Can you write the next part of the forum post on choosing a first gun, picking up right after its last sentence?

■ Document segment ■
■ ■ ■

Who the heck are you? Definitely a troll. Are you 12? Does your knowledge of firearms exist entirely from Call of Duty?

A). OP said he couldn't afford an AR right now. A Benelli M1014 (the military designation for the M4) is expensive. Really expensive. An M4 is somewhere between $1400 and $1800 normally. A M1014 is even more so, because they're fairly rare to find one marked as such.

B). I would take a Remington 870 over a Benelli M4 any day. And I own both. Both are outstanding weapon systems, but when shit hits the fan, the 870 will cycle ANYTHING. They are bulletproof. A Glock, an 870, and an AK would be a person's dream when facing any and all elements; they're ultra reliable.



OP: Do a search and read around at some of the other similar topics that have been posted in this sub forum before. Take advice with a grain of salt. The people who you should rely on are a short list: Reedo302, GlockMan, JonJon, Serbonze, Adam@Euro-Spec, Tailo, and maybe myself. There are a few others who know their stuff as well, but there are also trolls like this fool who I quoted who are grossly misinformed and really will hand you poor advice.

The search will open your eyes a bit, but I will make a few points.

1). Do not buy a shotgun. For one, it has a questionable reputation as the gun of choice for home defense. The reality is that it over-penetrates, has limited capacity, and is the most complex weapons system. Another thing is that if you want to learn to shoot, this is not the gun for you. I think you'll find it difficult to find a range that will let you shoot the thing consistently (other than a skeet/trap range) and it's not going to help much with basic marksmanship.

■ ■ ■

Data for locating visible targets
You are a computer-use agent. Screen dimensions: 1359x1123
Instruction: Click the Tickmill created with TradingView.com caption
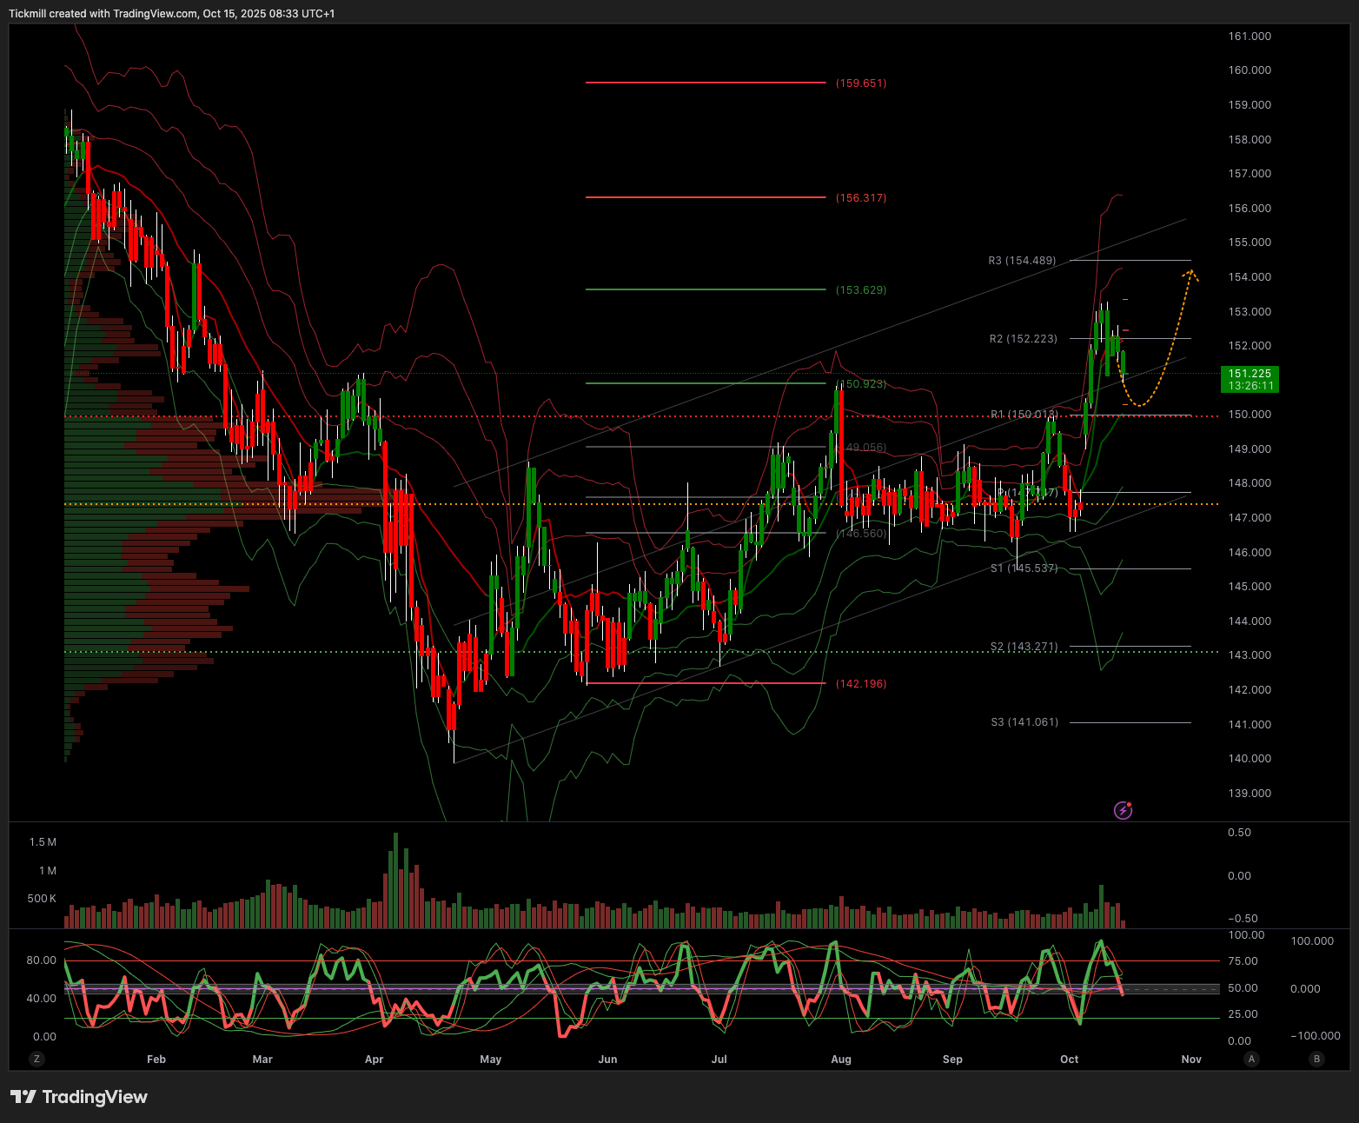coord(171,14)
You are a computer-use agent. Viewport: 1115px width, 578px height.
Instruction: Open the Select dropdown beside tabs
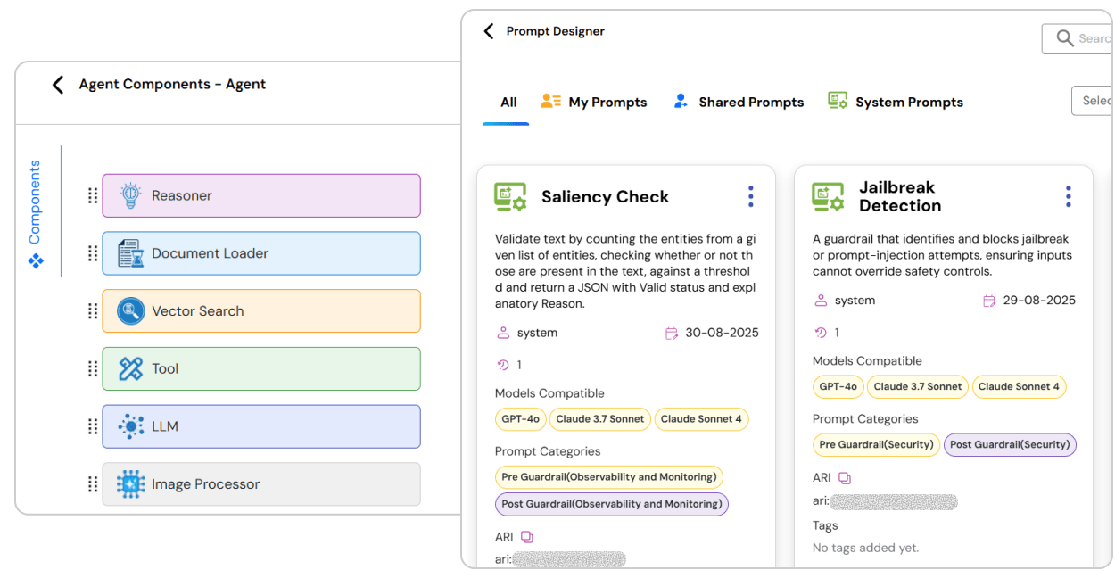tap(1094, 101)

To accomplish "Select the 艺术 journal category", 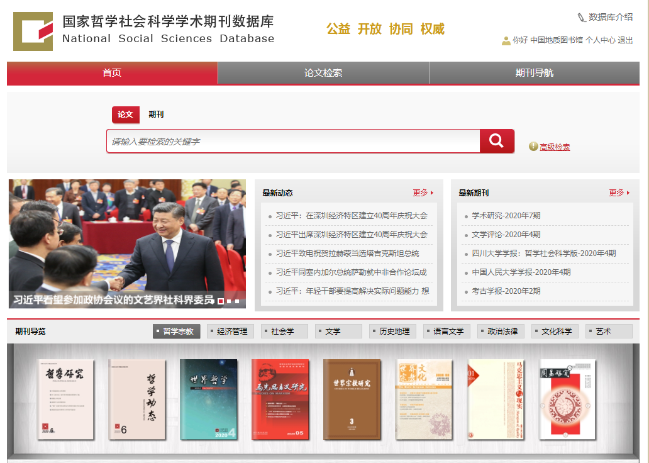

■ ■ ■

■ Response to the exercise ■
2) That leaves a handgun, an AR, or some other long gun/rifle. Now, you said that the AR is cost prohibitive at the moment. I get that, but you can start off cheap. There are quality AR platforms available for less than $700 (S&W M&P 15 Sport). And you might be surprised to know that many consider the AR platform to be ideal for home defense, as it doesnt really over-penetrate and its a simpler system to learn and implement.

Handguns are great; they're the standard for personal defense. However, there are many pitfalls, including buying a cheap weapon or buying the wrong weapon for you based off some preconceived notion of what is good or cool. A quality weapon will cost you anywhere for $400-$1000 and up. Depending on where you fit on that scale, you may find that an AR is not out of reach.

Lastly, you could go with a simple long gun to start. It would most likely be chambered in .22LR. The ammo is super cheap and recoil is almost non-existent. A rifle like this would really hone your marksmanship skills and give you a solid foundation from which to grow. The other great thing is that this is the cheapest option. You could pick up a solid bolt action for between $75 and $150 and a semi-auto like a Ruger 10-22 or a M&P 15-22 for between $250 and $400. You could shoot it ALOT; 500 rounds of .22 is something like $20.


3). Go to the range and take a basic safety class to start, maybe something one-on-one with an instructor for an hour. Some might not agree with me on this, but based on what I've read it seems appropriate. You seem uncertain on how firearms function, bordering on nervousness to use one. Your time witn a rifle will benefit you, but there are many different weapon systems and a handgun is more complex than a traditiknal hunting rifle. I think an hour or so with an instructor would really benefit you. He could explain exactly how a handgun or a rifle operates, what all the controls do, and give you a rundown on some basic shooting techniques. You'd have fun and you'd feel much more confident.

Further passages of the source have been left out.